▶ **Dataset entries**
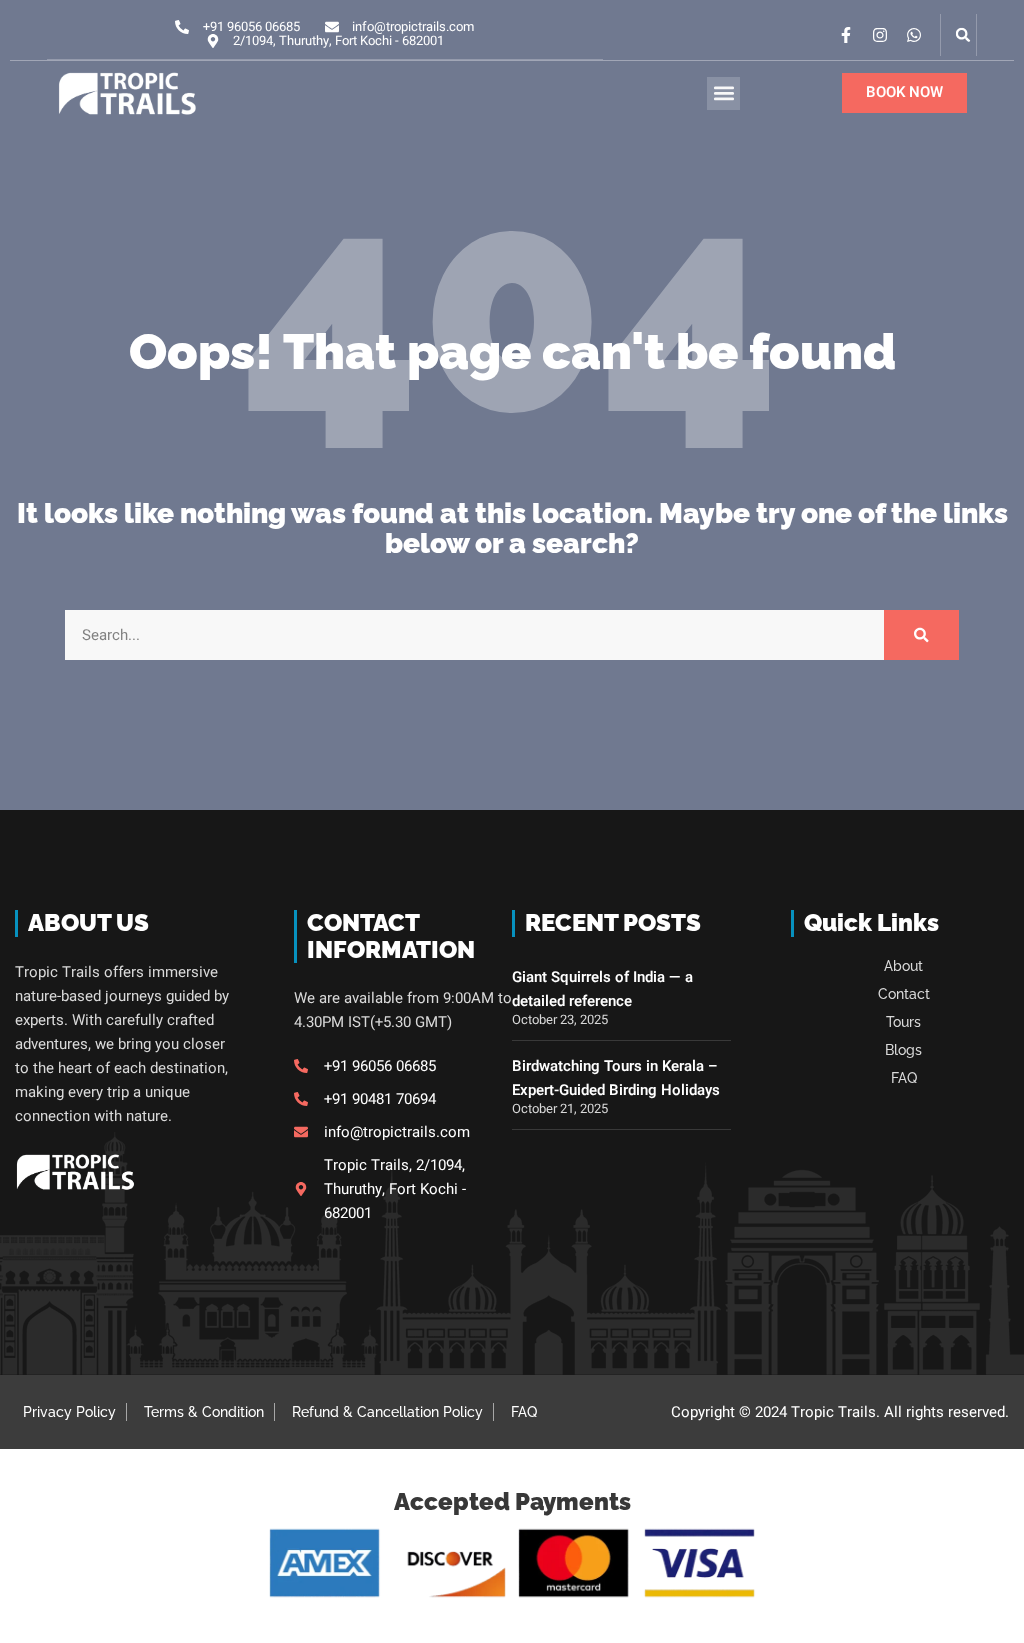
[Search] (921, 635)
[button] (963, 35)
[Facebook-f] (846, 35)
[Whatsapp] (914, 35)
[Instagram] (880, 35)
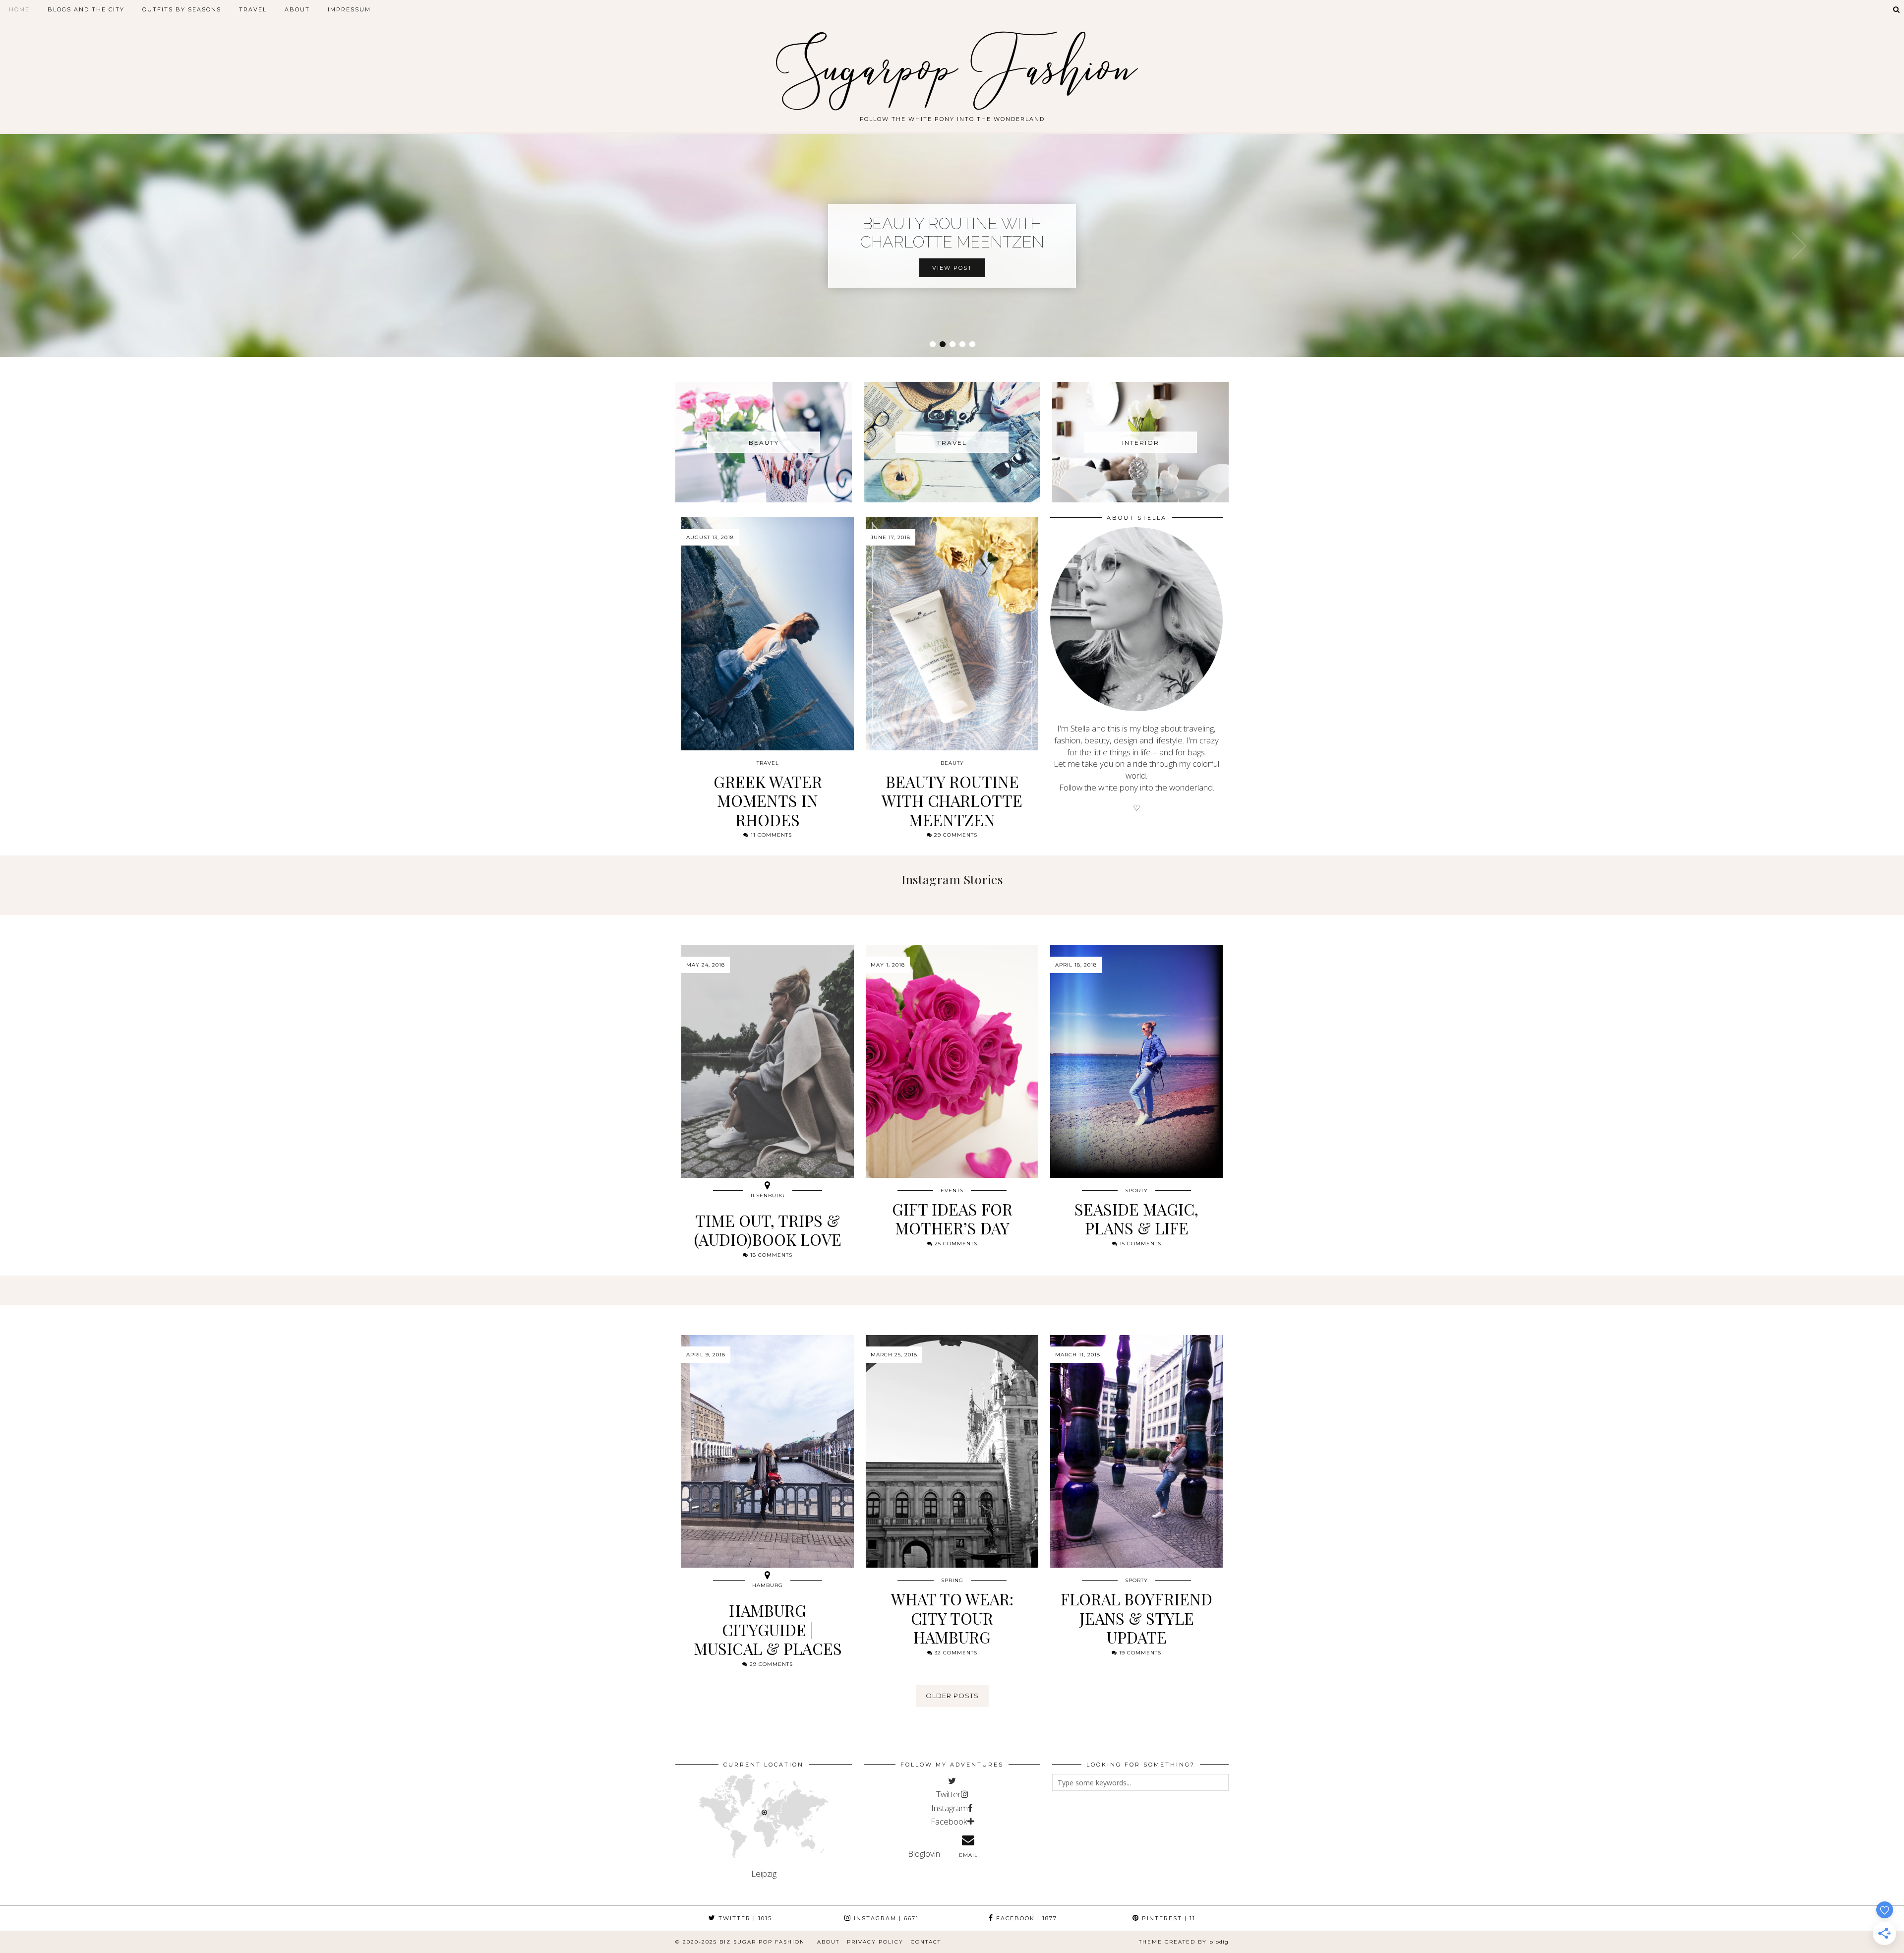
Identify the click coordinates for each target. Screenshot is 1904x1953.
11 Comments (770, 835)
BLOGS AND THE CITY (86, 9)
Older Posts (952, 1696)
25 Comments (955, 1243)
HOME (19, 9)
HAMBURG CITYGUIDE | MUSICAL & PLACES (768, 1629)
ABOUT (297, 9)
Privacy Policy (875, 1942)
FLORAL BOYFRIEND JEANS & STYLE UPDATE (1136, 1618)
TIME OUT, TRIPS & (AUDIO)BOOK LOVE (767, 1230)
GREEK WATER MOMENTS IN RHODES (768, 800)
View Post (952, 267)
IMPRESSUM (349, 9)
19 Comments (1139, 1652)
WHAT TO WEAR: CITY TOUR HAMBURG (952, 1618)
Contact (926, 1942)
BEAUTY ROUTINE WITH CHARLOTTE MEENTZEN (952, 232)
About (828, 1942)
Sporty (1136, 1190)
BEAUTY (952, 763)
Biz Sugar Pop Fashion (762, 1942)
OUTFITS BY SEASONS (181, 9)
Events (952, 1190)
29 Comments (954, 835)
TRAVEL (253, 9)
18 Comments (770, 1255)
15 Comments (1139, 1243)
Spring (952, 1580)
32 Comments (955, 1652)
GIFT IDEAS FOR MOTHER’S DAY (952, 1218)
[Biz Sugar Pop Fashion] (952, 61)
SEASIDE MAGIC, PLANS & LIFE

▶ **DIRECTIONS**
When a line among the entries contains "Sugar", pull that line out.

▶ **SOLUTION BELOW**
Biz Sugar Pop Fashion (762, 1942)
[Biz Sugar Pop Fashion] (952, 61)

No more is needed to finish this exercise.